===== Extracted information =====

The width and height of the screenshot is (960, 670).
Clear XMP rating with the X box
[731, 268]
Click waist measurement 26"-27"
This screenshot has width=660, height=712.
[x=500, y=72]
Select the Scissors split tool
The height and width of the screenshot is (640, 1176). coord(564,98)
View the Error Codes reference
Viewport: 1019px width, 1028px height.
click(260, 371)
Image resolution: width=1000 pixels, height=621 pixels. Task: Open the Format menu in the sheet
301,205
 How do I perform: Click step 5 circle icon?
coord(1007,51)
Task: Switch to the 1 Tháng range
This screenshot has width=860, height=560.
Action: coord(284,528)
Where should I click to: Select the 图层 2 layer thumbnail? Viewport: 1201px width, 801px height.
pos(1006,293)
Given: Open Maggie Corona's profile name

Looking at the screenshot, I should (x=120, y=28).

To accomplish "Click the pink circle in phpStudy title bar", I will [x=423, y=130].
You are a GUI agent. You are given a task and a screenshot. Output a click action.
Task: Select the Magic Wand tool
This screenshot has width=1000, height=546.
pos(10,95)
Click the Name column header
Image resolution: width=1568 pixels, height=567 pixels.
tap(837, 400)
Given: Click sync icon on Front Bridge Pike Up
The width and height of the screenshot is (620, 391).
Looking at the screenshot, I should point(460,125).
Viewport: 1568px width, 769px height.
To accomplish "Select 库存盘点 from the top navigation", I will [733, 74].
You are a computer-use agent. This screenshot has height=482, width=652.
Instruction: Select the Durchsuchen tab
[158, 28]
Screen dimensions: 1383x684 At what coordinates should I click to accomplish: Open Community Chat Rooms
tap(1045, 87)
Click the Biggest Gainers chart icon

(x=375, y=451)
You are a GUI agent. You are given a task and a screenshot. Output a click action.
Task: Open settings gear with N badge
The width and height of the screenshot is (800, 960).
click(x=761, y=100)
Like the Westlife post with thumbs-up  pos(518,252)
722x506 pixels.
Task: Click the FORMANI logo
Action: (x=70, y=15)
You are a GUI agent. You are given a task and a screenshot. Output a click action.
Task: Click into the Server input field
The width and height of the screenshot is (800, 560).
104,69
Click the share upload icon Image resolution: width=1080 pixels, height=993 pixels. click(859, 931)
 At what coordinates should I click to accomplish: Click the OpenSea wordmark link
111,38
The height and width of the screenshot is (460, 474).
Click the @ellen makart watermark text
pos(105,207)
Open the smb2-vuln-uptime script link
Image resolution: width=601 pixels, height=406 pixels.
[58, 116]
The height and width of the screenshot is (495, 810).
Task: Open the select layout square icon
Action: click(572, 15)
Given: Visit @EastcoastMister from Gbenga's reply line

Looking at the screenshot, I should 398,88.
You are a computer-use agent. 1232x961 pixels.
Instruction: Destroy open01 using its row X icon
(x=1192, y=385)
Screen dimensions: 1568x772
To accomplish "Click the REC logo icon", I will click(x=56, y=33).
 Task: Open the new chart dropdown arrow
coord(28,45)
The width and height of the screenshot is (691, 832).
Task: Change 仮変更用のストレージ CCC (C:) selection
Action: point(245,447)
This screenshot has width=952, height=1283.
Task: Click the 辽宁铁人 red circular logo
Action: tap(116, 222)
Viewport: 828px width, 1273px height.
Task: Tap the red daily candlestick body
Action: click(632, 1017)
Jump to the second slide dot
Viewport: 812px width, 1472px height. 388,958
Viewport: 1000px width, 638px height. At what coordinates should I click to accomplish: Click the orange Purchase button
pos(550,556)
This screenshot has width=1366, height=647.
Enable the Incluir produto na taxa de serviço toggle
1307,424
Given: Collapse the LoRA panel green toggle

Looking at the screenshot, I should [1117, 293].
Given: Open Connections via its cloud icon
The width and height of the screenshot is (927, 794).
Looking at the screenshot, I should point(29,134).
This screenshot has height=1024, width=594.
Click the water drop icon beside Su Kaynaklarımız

=====

Print the records above in full, exactly.

**Answer space:**
The width and height of the screenshot is (960, 670).
Clear XMP rating with the X box
[731, 268]
Click waist measurement 26"-27"
This screenshot has width=660, height=712.
[x=500, y=72]
Select the Scissors split tool
The height and width of the screenshot is (640, 1176). coord(564,98)
View the Error Codes reference
Viewport: 1019px width, 1028px height.
click(260, 371)
Image resolution: width=1000 pixels, height=621 pixels. Task: Open the Format menu in the sheet
301,205
 How do I perform: Click step 5 circle icon?
coord(1007,51)
Task: Switch to the 1 Tháng range
This screenshot has width=860, height=560.
Action: coord(284,528)
Where should I click to: Select the 图层 2 layer thumbnail? Viewport: 1201px width, 801px height.
pos(1006,293)
Given: Open Maggie Corona's profile name

Looking at the screenshot, I should (x=120, y=28).

To accomplish "Click the pink circle in phpStudy title bar", I will [x=423, y=130].
You are a GUI agent. You are given a task and a screenshot. Output a click action.
Task: Select the Magic Wand tool
This screenshot has width=1000, height=546.
pos(10,95)
Click the Name column header
Image resolution: width=1568 pixels, height=567 pixels.
tap(837, 400)
Given: Click sync icon on Front Bridge Pike Up
The width and height of the screenshot is (620, 391).
Looking at the screenshot, I should point(460,125).
Viewport: 1568px width, 769px height.
To accomplish "Select 库存盘点 from the top navigation", I will [733, 74].
You are a computer-use agent. This screenshot has height=482, width=652.
Instruction: Select the Durchsuchen tab
[158, 28]
Screen dimensions: 1383x684 At what coordinates should I click to accomplish: Open Community Chat Rooms
tap(1045, 87)
Click the Biggest Gainers chart icon

(x=375, y=451)
You are a GUI agent. You are given a task and a screenshot. Output a click action.
Task: Open settings gear with N badge
The width and height of the screenshot is (800, 960).
click(x=761, y=100)
Like the Westlife post with thumbs-up  pos(518,252)
722x506 pixels.
Task: Click the FORMANI logo
Action: (x=70, y=15)
You are a GUI agent. You are given a task and a screenshot. Output a click action.
Task: Click into the Server input field
The width and height of the screenshot is (800, 560).
104,69
Click the share upload icon Image resolution: width=1080 pixels, height=993 pixels. click(859, 931)
 At what coordinates should I click to accomplish: Click the OpenSea wordmark link
111,38
The height and width of the screenshot is (460, 474).
Click the @ellen makart watermark text
pos(105,207)
Open the smb2-vuln-uptime script link
Image resolution: width=601 pixels, height=406 pixels.
[58, 116]
The height and width of the screenshot is (495, 810).
Task: Open the select layout square icon
Action: click(572, 15)
Given: Visit @EastcoastMister from Gbenga's reply line

Looking at the screenshot, I should 398,88.
You are a computer-use agent. 1232x961 pixels.
Instruction: Destroy open01 using its row X icon
(x=1192, y=385)
Screen dimensions: 1568x772
To accomplish "Click the REC logo icon", I will click(x=56, y=33).
 Task: Open the new chart dropdown arrow
coord(28,45)
The width and height of the screenshot is (691, 832).
Task: Change 仮変更用のストレージ CCC (C:) selection
Action: point(245,447)
This screenshot has width=952, height=1283.
Task: Click the 辽宁铁人 red circular logo
Action: tap(116, 222)
Viewport: 828px width, 1273px height.
Task: Tap the red daily candlestick body
Action: click(632, 1017)
Jump to the second slide dot
Viewport: 812px width, 1472px height. 388,958
Viewport: 1000px width, 638px height. At what coordinates should I click to accomplish: Click the orange Purchase button
pos(550,556)
This screenshot has width=1366, height=647.
Enable the Incluir produto na taxa de serviço toggle
1307,424
Given: Collapse the LoRA panel green toggle

Looking at the screenshot, I should [1117, 293].
Given: Open Connections via its cloud icon
The width and height of the screenshot is (927, 794).
Looking at the screenshot, I should point(29,134).
This screenshot has height=1024, width=594.
Click the water drop icon beside Su Kaynaklarımız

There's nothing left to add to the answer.